» What the task requires:
Rewrite the records below, replacing every "Locate an element on the screen" with "Find an element on the screen" and leaving everything else unchanged.

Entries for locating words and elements

━━━━━━━━━━━━━━━━━━━━

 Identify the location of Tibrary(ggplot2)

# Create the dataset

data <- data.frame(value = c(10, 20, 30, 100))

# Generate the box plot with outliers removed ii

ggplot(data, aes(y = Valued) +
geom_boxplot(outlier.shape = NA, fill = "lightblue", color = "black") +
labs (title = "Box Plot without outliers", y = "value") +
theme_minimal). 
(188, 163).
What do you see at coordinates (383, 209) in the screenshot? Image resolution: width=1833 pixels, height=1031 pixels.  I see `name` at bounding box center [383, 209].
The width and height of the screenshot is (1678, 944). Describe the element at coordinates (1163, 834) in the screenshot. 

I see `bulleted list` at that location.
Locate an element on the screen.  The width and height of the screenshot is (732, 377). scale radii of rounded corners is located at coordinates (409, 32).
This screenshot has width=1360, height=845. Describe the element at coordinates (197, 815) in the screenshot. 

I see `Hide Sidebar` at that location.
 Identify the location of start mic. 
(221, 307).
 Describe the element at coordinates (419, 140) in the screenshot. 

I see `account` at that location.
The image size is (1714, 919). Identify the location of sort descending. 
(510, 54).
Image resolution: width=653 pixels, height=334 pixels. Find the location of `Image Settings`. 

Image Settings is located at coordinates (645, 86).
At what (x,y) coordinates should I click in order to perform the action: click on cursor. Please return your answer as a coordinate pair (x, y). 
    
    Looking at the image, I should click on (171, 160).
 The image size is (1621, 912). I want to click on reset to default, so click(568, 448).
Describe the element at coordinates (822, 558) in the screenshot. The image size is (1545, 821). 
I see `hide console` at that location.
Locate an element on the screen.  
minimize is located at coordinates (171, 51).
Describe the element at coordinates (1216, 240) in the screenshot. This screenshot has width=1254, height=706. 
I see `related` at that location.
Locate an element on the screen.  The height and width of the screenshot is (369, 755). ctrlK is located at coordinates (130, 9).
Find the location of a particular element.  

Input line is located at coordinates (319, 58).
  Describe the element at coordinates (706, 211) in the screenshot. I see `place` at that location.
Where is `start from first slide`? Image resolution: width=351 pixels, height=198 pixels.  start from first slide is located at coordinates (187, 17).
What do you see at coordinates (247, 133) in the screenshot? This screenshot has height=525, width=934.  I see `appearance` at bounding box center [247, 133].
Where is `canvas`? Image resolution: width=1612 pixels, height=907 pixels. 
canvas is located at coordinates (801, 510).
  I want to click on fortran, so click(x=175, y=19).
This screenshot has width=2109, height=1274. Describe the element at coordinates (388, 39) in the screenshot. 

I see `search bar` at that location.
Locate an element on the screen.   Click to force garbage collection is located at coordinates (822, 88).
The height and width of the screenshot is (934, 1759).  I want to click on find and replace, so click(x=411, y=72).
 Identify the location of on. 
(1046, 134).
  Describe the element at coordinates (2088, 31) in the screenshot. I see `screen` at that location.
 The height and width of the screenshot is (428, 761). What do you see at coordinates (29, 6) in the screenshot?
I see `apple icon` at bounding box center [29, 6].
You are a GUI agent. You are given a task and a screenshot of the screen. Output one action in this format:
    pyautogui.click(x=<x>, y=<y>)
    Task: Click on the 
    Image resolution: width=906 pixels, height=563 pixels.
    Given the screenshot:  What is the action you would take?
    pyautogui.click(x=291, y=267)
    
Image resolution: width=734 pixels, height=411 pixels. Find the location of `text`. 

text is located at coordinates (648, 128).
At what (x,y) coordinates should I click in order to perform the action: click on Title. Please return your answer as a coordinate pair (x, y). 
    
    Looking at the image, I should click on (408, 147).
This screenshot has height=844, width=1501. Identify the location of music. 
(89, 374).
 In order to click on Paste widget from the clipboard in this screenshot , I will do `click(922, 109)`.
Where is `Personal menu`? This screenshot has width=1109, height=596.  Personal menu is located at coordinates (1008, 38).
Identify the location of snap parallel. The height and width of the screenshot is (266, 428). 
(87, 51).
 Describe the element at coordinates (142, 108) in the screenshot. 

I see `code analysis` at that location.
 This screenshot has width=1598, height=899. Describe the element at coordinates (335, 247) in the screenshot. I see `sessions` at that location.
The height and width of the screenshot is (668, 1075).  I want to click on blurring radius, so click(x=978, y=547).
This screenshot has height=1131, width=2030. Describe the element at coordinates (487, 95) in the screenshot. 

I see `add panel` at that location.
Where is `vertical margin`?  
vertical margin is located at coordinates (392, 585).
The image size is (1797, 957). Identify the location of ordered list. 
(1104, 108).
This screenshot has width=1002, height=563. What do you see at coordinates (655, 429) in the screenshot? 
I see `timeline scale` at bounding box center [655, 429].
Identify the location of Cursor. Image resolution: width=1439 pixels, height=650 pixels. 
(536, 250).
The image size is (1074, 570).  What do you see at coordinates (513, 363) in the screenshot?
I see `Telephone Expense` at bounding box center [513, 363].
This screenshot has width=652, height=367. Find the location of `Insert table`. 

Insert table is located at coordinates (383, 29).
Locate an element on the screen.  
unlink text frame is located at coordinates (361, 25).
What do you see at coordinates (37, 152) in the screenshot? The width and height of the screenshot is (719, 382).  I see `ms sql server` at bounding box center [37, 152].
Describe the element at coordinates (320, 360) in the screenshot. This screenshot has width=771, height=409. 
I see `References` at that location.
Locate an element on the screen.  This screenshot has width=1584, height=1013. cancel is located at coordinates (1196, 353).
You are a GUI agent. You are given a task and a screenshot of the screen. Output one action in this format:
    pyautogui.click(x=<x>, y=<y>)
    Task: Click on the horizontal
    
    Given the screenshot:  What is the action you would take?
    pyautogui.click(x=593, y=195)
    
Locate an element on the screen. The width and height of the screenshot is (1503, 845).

━━━━━━━━━━━━━━━━━━━━

» Response to this task:
 Identify the location of Tibrary(ggplot2)

# Create the dataset

data <- data.frame(value = c(10, 20, 30, 100))

# Generate the box plot with outliers removed ii

ggplot(data, aes(y = Valued) +
geom_boxplot(outlier.shape = NA, fill = "lightblue", color = "black") +
labs (title = "Box Plot without outliers", y = "value") +
theme_minimal). 
(188, 163).
What do you see at coordinates (383, 209) in the screenshot? Image resolution: width=1833 pixels, height=1031 pixels.  I see `name` at bounding box center [383, 209].
The width and height of the screenshot is (1678, 944). Describe the element at coordinates (1163, 834) in the screenshot. 

I see `bulleted list` at that location.
Find an element on the screen.  The width and height of the screenshot is (732, 377). scale radii of rounded corners is located at coordinates (409, 32).
This screenshot has width=1360, height=845. Describe the element at coordinates (197, 815) in the screenshot. 

I see `Hide Sidebar` at that location.
 Identify the location of start mic. 
(221, 307).
 Describe the element at coordinates (419, 140) in the screenshot. 

I see `account` at that location.
The image size is (1714, 919). Identify the location of sort descending. 
(510, 54).
Image resolution: width=653 pixels, height=334 pixels. Find the location of `Image Settings`. 

Image Settings is located at coordinates (645, 86).
At what (x,y) coordinates should I click in order to perform the action: click on cursor. Please return your answer as a coordinate pair (x, y). 
    
    Looking at the image, I should click on (171, 160).
 The image size is (1621, 912). I want to click on reset to default, so click(568, 448).
Describe the element at coordinates (822, 558) in the screenshot. The image size is (1545, 821). 
I see `hide console` at that location.
Find an element on the screen.  
minimize is located at coordinates (171, 51).
Describe the element at coordinates (1216, 240) in the screenshot. This screenshot has width=1254, height=706. 
I see `related` at that location.
Find an element on the screen.  The height and width of the screenshot is (369, 755). ctrlK is located at coordinates (130, 9).
Find the location of a particular element.  

Input line is located at coordinates (319, 58).
  Describe the element at coordinates (706, 211) in the screenshot. I see `place` at that location.
Where is `start from first slide`? Image resolution: width=351 pixels, height=198 pixels.  start from first slide is located at coordinates (187, 17).
What do you see at coordinates (247, 133) in the screenshot? This screenshot has height=525, width=934.  I see `appearance` at bounding box center [247, 133].
Where is `canvas`? Image resolution: width=1612 pixels, height=907 pixels. 
canvas is located at coordinates (801, 510).
  I want to click on fortran, so click(x=175, y=19).
This screenshot has width=2109, height=1274. Describe the element at coordinates (388, 39) in the screenshot. 

I see `search bar` at that location.
Find an element on the screen.   Click to force garbage collection is located at coordinates (822, 88).
The height and width of the screenshot is (934, 1759).  I want to click on find and replace, so click(x=411, y=72).
 Identify the location of on. 
(1046, 134).
  Describe the element at coordinates (2088, 31) in the screenshot. I see `screen` at that location.
 The height and width of the screenshot is (428, 761). What do you see at coordinates (29, 6) in the screenshot?
I see `apple icon` at bounding box center [29, 6].
You are a GUI agent. You are given a task and a screenshot of the screen. Output one action in this format:
    pyautogui.click(x=<x>, y=<y>)
    Task: Click on the 
    Image resolution: width=906 pixels, height=563 pixels.
    Given the screenshot:  What is the action you would take?
    pyautogui.click(x=291, y=267)
    
Image resolution: width=734 pixels, height=411 pixels. Find the location of `text`. 

text is located at coordinates (648, 128).
At what (x,y) coordinates should I click in order to perform the action: click on Title. Please return your answer as a coordinate pair (x, y). 
    
    Looking at the image, I should click on (408, 147).
This screenshot has height=844, width=1501. Identify the location of music. 
(89, 374).
 In order to click on Paste widget from the clipboard in this screenshot , I will do `click(922, 109)`.
Where is `Personal menu`? This screenshot has width=1109, height=596.  Personal menu is located at coordinates (1008, 38).
Identify the location of snap parallel. The height and width of the screenshot is (266, 428). 
(87, 51).
 Describe the element at coordinates (142, 108) in the screenshot. 

I see `code analysis` at that location.
 This screenshot has width=1598, height=899. Describe the element at coordinates (335, 247) in the screenshot. I see `sessions` at that location.
The height and width of the screenshot is (668, 1075).  I want to click on blurring radius, so click(x=978, y=547).
This screenshot has height=1131, width=2030. Describe the element at coordinates (487, 95) in the screenshot. 

I see `add panel` at that location.
Where is `vertical margin`?  
vertical margin is located at coordinates (392, 585).
The image size is (1797, 957). Identify the location of ordered list. 
(1104, 108).
This screenshot has width=1002, height=563. What do you see at coordinates (655, 429) in the screenshot? 
I see `timeline scale` at bounding box center [655, 429].
Identify the location of Cursor. Image resolution: width=1439 pixels, height=650 pixels. 
(536, 250).
The image size is (1074, 570).  What do you see at coordinates (513, 363) in the screenshot?
I see `Telephone Expense` at bounding box center [513, 363].
This screenshot has width=652, height=367. Find the location of `Insert table`. 

Insert table is located at coordinates (383, 29).
Find an element on the screen.  
unlink text frame is located at coordinates (361, 25).
What do you see at coordinates (37, 152) in the screenshot? The width and height of the screenshot is (719, 382).  I see `ms sql server` at bounding box center [37, 152].
Describe the element at coordinates (320, 360) in the screenshot. This screenshot has width=771, height=409. 
I see `References` at that location.
Find an element on the screen.  This screenshot has width=1584, height=1013. cancel is located at coordinates (1196, 353).
You are a GUI agent. You are given a task and a screenshot of the screen. Output one action in this format:
    pyautogui.click(x=<x>, y=<y>)
    Task: Click on the horizontal
    
    Given the screenshot:  What is the action you would take?
    pyautogui.click(x=593, y=195)
    
Find an element on the screen. The width and height of the screenshot is (1503, 845).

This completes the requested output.